I installed it on my main hard drive as an update and on my brother's '09 MacBook Pro on a fresh partition. I downgraded them both a few months later at different times because I couldn't take it anymore. My Mac Pro only ever had 10.9.0, but the MacBook Pro went up to 10.9.2. Everything took more CPU, more RAM, especially more hard drive I/O (less noticeable with your SSD), and significantly more time. My friends who updated complained about similar problems. There were also new bugs that I found inexcusable, like one that made the MBP log out randomly every week or so.

It was questionable in the first place. A free update with almost no UX features, no ecosystem improvements, and mostly "optimizations". Why would Apple make their customers' existing computers last longer for free? Well, I'm glad it's working well for you, but I'd be surprised if it was faster than a fresh installation of Mountain Lion for anyone.
 
How the hell is HP number one? I understand Lenovo doing well and can even see why dell is but HP is a horribly messy company flailing around trying to get back on track and their products are not great at all.

Well it does say shipments. Which is generally into the sales channels rather than to customers.
 
Never understood the logic of simply comparing shipped numbers. So, $300 ghetto PC is equal to the top of the line MacPro? I'm sure the profit numbers among them will paint a very different picture.

The market share means a lot more than revenue comparison, since one unit is used by one person. 3 million of $400 units let 3 million people plus their friends get familiar with the unit and its operation, while 1 million of $1200 units only influence 1/3 of the population. After enough period of time, when most people talk about how things are done in a certain way, it's very difficult for you to resist adopting their "language", especially that you could save money if you do switch.
 
Well it does say shipments. Which is generally into the sales channels rather than to customers.

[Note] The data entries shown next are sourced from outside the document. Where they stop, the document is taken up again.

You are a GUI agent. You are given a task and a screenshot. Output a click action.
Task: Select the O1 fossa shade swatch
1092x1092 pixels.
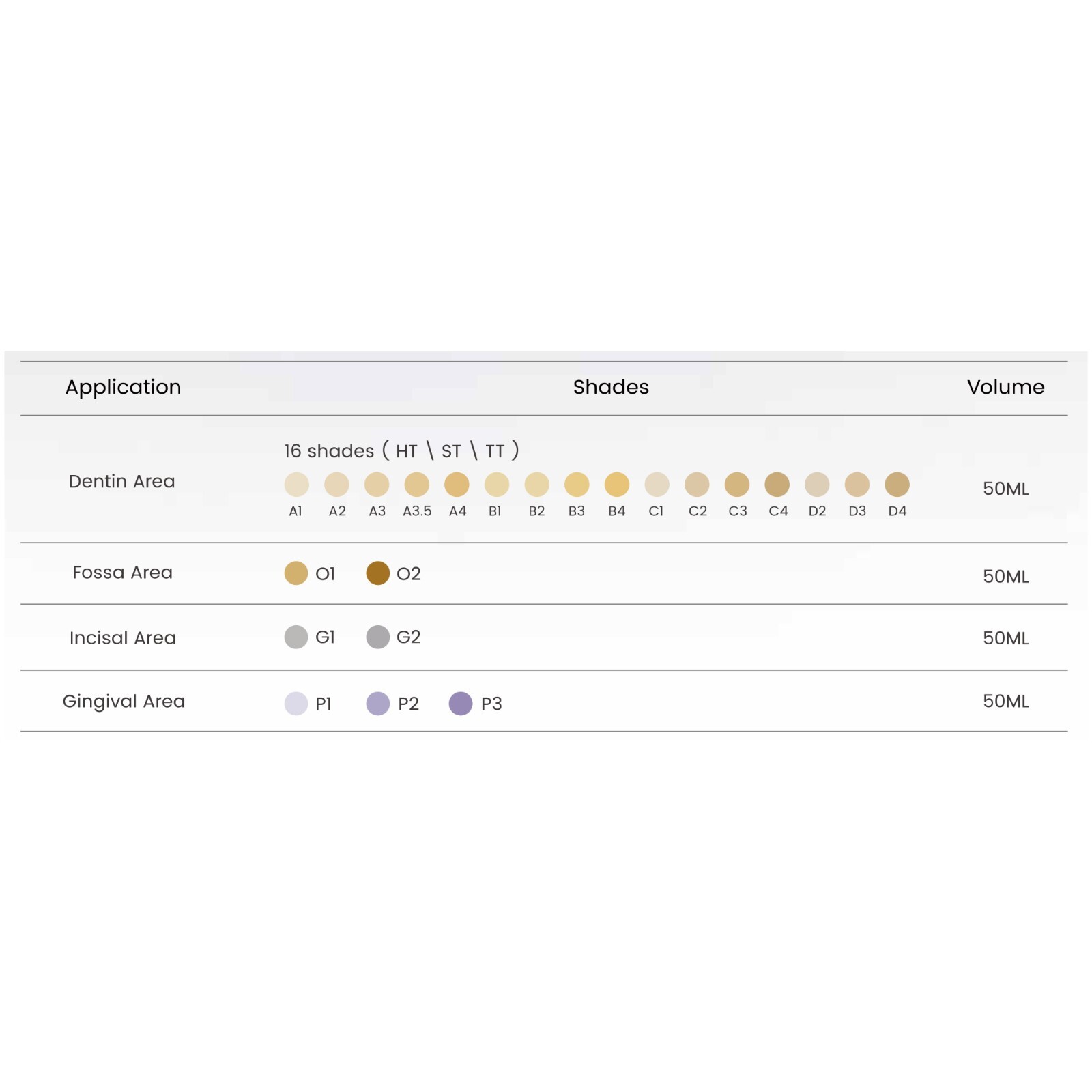tap(296, 573)
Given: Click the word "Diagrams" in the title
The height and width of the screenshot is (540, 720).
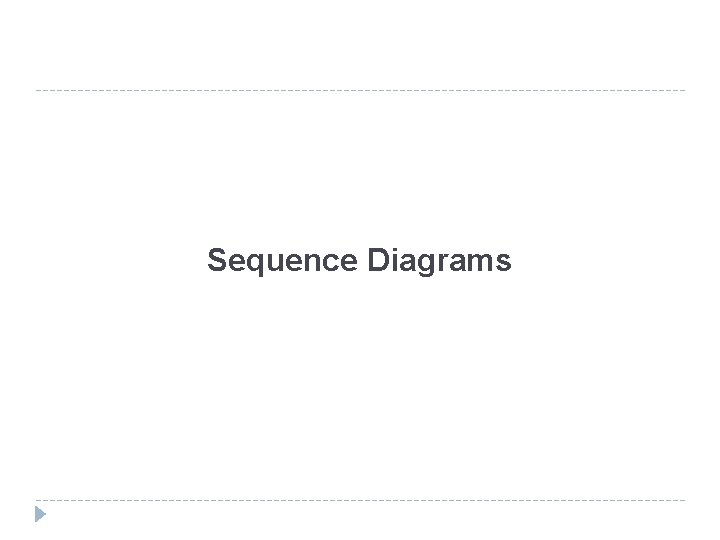Looking at the screenshot, I should tap(439, 261).
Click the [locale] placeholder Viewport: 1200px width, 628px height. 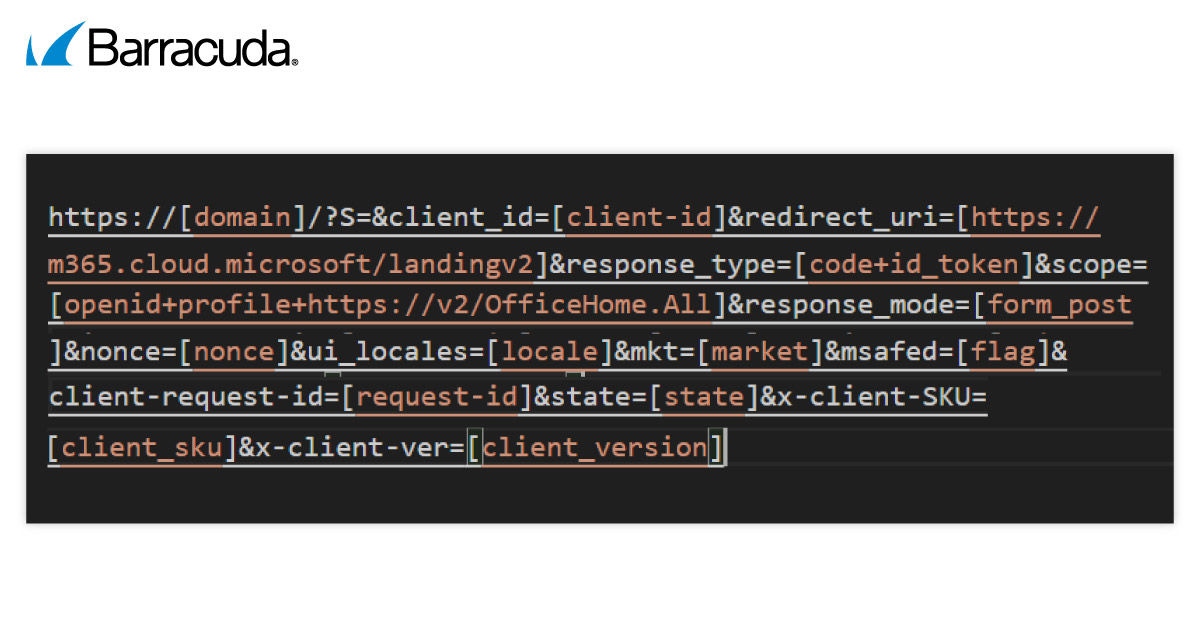click(555, 352)
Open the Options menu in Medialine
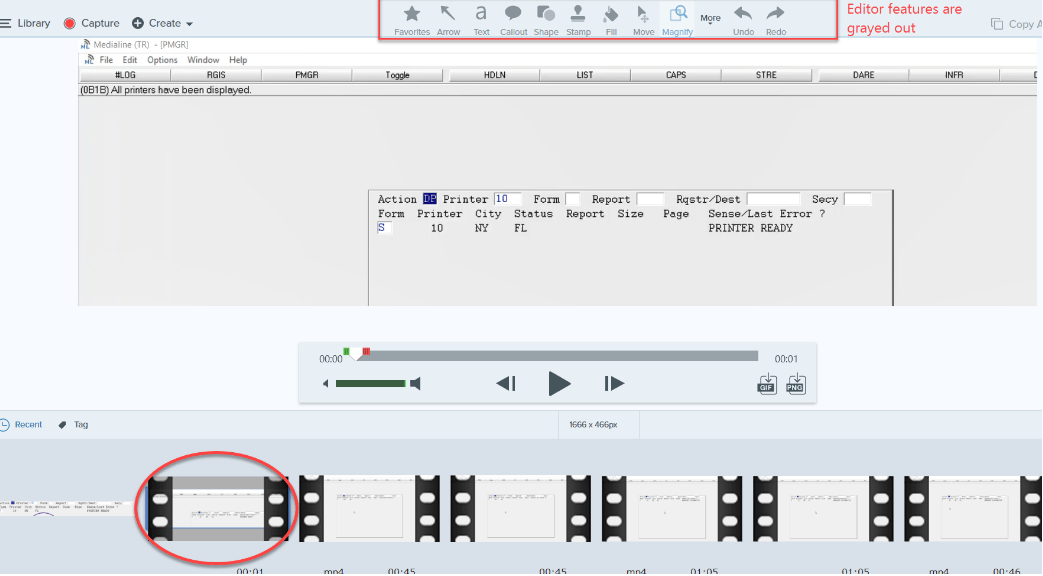Image resolution: width=1043 pixels, height=576 pixels. pos(162,60)
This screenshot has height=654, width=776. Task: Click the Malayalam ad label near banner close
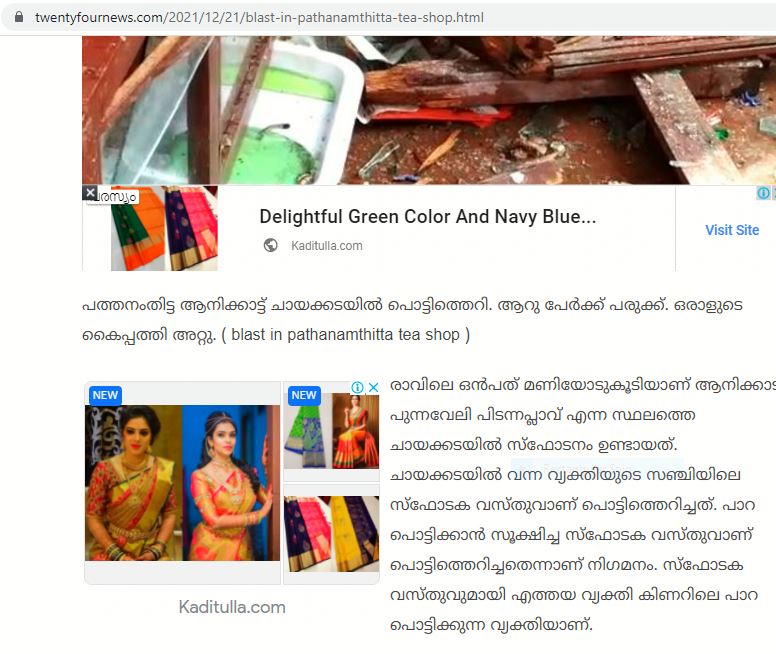[117, 197]
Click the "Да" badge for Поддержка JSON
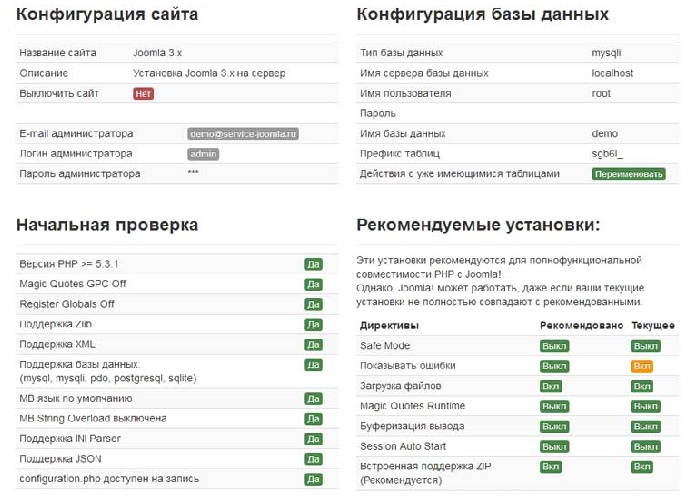The image size is (700, 500). click(313, 458)
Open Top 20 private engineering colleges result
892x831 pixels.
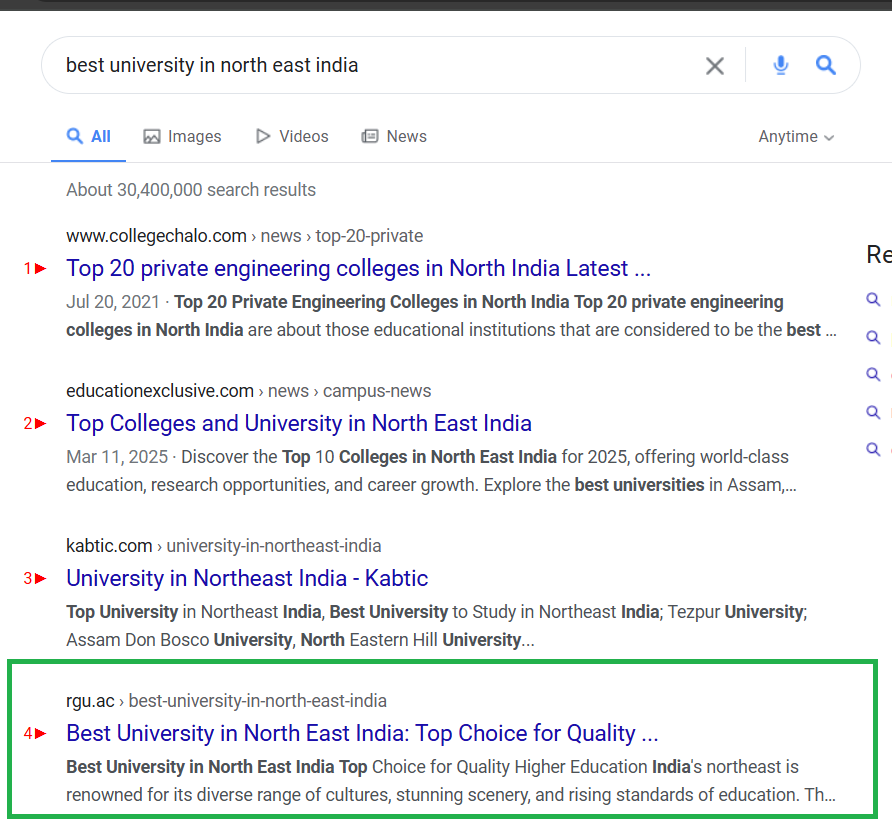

I feel the shipping vs sales is not relevant. Its easy to get shipping numbers but to get sales you need much more detail, literally down to the store level. A handful of companies make computers, a gazillion stores sell them.

At the end of the stat period there will be shipments that are counted, but are unsold, as either in transit or in warehouses. But the same applies at the start of the period, shipments not counted as shipped prior to the period, but all will have been sold. As this occurs every stat period, the variance is probably quite minor.

The other variable which applies irregardless of shipments vs sales, is the release date of new models. This will reduce sales in the lead up. Thats a more valuable caveat to show as a note to the stats
 
The market share means a lot more than revenue comparison, since one unit is used by one person. 3 million of $400 units let 3 million people plus their friends get familiar with the unit and its operation, while 1 million of $1200 units only influence 1/3 of the population. After enough period of time, when most people talk about how things are done in a certain way, it's very difficult for you to resist adopting their "language", especially that you could save money if you do switch.

This is precisely the thing that Apple didn't learn from the 1990s near bankruptcy. High margin items are great until the market drys up. I maintain the breaking point is somewhere near 8-10% market share on the PC for "big" software developers. The iPhone is not having problems right now because Apple's share is still in the high teens (already dropped below 20% of the market, though). They're still selling huge volume at high profit margins and so your typical fanboy thinks everything is just peachy keen and Apple has never done better, but that's very nearsighted. Android is gaining market share by leaps and bounds and it doesn't matter if the phone they sell costs $50 or $300 or $600. It's still one person using a phone that can buy software from a developer perspective. Fewer users means smaller potential profit from sales.

This is why there is SOOO much more software for Windows than the Mac, especially in the early 21st Century when OS X was new and market share was at an all time low. They blew a lot of compatibility with Classic (at least with games that ran bad in Classic emulation mode). How will iOS sales be in a few years if the developer market starts drying up in favor of only making apps for Android if it controls 90%+ of the smart phone market share? THAT is when the stock will plummet, not NOW. But the writing is already on the wall! Apple DOESN'T CARE enough about market share and NEVER have since they always go for the high margin profits which cost BIG $$$ for hardware. Unless that hardware represents significantly better value overall, the "average" consumer is going to go for the cheaper product, which is why Windows still controls most of the Earth in sheer volume.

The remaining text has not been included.